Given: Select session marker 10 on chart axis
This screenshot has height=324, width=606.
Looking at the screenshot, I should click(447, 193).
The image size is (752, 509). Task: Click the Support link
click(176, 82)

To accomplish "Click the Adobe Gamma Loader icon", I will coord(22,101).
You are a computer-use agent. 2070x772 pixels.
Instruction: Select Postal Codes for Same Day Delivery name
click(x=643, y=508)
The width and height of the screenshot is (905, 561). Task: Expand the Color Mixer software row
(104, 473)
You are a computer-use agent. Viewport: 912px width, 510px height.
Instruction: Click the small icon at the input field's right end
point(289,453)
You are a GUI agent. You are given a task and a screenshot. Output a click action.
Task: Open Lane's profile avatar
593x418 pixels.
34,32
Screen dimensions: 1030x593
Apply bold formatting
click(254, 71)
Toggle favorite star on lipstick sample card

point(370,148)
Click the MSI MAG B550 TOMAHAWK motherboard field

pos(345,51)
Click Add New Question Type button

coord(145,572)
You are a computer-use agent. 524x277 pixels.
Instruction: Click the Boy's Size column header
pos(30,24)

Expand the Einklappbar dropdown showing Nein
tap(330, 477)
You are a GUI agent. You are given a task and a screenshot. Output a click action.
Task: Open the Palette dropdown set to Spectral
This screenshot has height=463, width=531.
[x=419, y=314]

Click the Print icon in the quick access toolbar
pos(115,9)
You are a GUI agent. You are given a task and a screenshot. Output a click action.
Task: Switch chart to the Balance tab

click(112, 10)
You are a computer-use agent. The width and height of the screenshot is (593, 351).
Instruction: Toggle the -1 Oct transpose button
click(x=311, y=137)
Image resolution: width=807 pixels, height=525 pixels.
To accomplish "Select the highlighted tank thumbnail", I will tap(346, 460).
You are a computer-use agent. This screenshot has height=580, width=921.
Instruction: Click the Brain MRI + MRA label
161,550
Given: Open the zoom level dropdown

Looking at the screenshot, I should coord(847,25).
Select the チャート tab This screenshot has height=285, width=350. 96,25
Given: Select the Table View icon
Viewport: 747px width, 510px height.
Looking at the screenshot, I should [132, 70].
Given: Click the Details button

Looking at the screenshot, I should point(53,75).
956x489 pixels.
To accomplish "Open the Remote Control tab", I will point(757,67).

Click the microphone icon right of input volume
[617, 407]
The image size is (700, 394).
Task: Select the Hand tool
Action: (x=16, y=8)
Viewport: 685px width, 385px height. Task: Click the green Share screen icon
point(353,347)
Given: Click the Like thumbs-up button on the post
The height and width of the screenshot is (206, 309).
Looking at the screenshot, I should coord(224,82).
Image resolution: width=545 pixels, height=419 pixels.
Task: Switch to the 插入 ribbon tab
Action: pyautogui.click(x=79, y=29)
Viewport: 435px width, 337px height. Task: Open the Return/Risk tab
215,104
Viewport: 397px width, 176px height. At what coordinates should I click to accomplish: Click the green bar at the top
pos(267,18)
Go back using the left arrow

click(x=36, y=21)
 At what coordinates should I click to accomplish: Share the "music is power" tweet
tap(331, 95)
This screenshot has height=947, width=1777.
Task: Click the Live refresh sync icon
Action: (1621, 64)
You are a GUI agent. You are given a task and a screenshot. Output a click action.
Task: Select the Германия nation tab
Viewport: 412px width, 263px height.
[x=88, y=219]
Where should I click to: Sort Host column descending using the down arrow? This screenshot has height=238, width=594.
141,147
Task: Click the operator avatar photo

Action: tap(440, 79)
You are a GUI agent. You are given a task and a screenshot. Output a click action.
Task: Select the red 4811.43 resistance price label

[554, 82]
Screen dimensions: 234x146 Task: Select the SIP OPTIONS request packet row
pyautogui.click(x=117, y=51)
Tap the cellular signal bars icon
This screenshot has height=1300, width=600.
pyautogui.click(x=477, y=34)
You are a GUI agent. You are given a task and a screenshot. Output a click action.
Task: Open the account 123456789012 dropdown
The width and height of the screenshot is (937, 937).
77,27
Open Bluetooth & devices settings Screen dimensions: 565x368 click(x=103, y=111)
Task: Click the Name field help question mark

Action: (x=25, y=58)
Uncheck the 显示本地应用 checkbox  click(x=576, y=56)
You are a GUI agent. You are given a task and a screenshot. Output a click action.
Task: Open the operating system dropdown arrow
-*-
Aim of the exercise> Give an exact transcription of all the material.

Result below>
Given: Select session marker 10 on chart axis
This screenshot has height=324, width=606.
Looking at the screenshot, I should click(447, 193).
The image size is (752, 509). Task: Click the Support link
click(176, 82)

To accomplish "Click the Adobe Gamma Loader icon", I will coord(22,101).
You are a computer-use agent. 2070x772 pixels.
Instruction: Select Postal Codes for Same Day Delivery name
click(x=643, y=508)
The width and height of the screenshot is (905, 561). Task: Expand the Color Mixer software row
(104, 473)
You are a computer-use agent. Viewport: 912px width, 510px height.
Instruction: Click the small icon at the input field's right end
point(289,453)
You are a GUI agent. You are given a task and a screenshot. Output a click action.
Task: Open Lane's profile avatar
593x418 pixels.
34,32
Screen dimensions: 1030x593
Apply bold formatting
click(254, 71)
Toggle favorite star on lipstick sample card

point(370,148)
Click the MSI MAG B550 TOMAHAWK motherboard field

pos(345,51)
Click Add New Question Type button

coord(145,572)
You are a computer-use agent. 524x277 pixels.
Instruction: Click the Boy's Size column header
pos(30,24)

Expand the Einklappbar dropdown showing Nein
tap(330, 477)
You are a GUI agent. You are given a task and a screenshot. Output a click action.
Task: Open the Palette dropdown set to Spectral
This screenshot has height=463, width=531.
[x=419, y=314]

Click the Print icon in the quick access toolbar
pos(115,9)
You are a GUI agent. You are given a task and a screenshot. Output a click action.
Task: Switch chart to the Balance tab

click(112, 10)
You are a computer-use agent. The width and height of the screenshot is (593, 351).
Instruction: Toggle the -1 Oct transpose button
click(x=311, y=137)
Image resolution: width=807 pixels, height=525 pixels.
To accomplish "Select the highlighted tank thumbnail", I will tap(346, 460).
You are a computer-use agent. This screenshot has height=580, width=921.
Instruction: Click the Brain MRI + MRA label
161,550
Given: Open the zoom level dropdown

Looking at the screenshot, I should coord(847,25).
Select the チャート tab This screenshot has height=285, width=350. 96,25
Given: Select the Table View icon
Viewport: 747px width, 510px height.
Looking at the screenshot, I should [132, 70].
Given: Click the Details button

Looking at the screenshot, I should point(53,75).
956x489 pixels.
To accomplish "Open the Remote Control tab", I will point(757,67).

Click the microphone icon right of input volume
[617, 407]
The image size is (700, 394).
Task: Select the Hand tool
Action: (x=16, y=8)
Viewport: 685px width, 385px height. Task: Click the green Share screen icon
point(353,347)
Given: Click the Like thumbs-up button on the post
The height and width of the screenshot is (206, 309).
Looking at the screenshot, I should coord(224,82).
Image resolution: width=545 pixels, height=419 pixels.
Task: Switch to the 插入 ribbon tab
Action: pyautogui.click(x=79, y=29)
Viewport: 435px width, 337px height. Task: Open the Return/Risk tab
215,104
Viewport: 397px width, 176px height. At what coordinates should I click to accomplish: Click the green bar at the top
pos(267,18)
Go back using the left arrow

click(x=36, y=21)
 At what coordinates should I click to accomplish: Share the "music is power" tweet
tap(331, 95)
This screenshot has height=947, width=1777.
Task: Click the Live refresh sync icon
Action: (1621, 64)
You are a GUI agent. You are given a task and a screenshot. Output a click action.
Task: Select the Германия nation tab
Viewport: 412px width, 263px height.
[x=88, y=219]
Where should I click to: Sort Host column descending using the down arrow? This screenshot has height=238, width=594.
141,147
Task: Click the operator avatar photo

Action: tap(440, 79)
You are a GUI agent. You are given a task and a screenshot. Output a click action.
Task: Select the red 4811.43 resistance price label

[554, 82]
Screen dimensions: 234x146 Task: Select the SIP OPTIONS request packet row
pyautogui.click(x=117, y=51)
Tap the cellular signal bars icon
This screenshot has height=1300, width=600.
pyautogui.click(x=477, y=34)
You are a GUI agent. You are given a task and a screenshot. Output a click action.
Task: Open the account 123456789012 dropdown
The width and height of the screenshot is (937, 937).
77,27
Open Bluetooth & devices settings Screen dimensions: 565x368 click(x=103, y=111)
Task: Click the Name field help question mark

Action: (x=25, y=58)
Uncheck the 显示本地应用 checkbox  click(x=576, y=56)
You are a GUI agent. You are given a task and a screenshot. Output a click action.
Task: Open the operating system dropdown arrow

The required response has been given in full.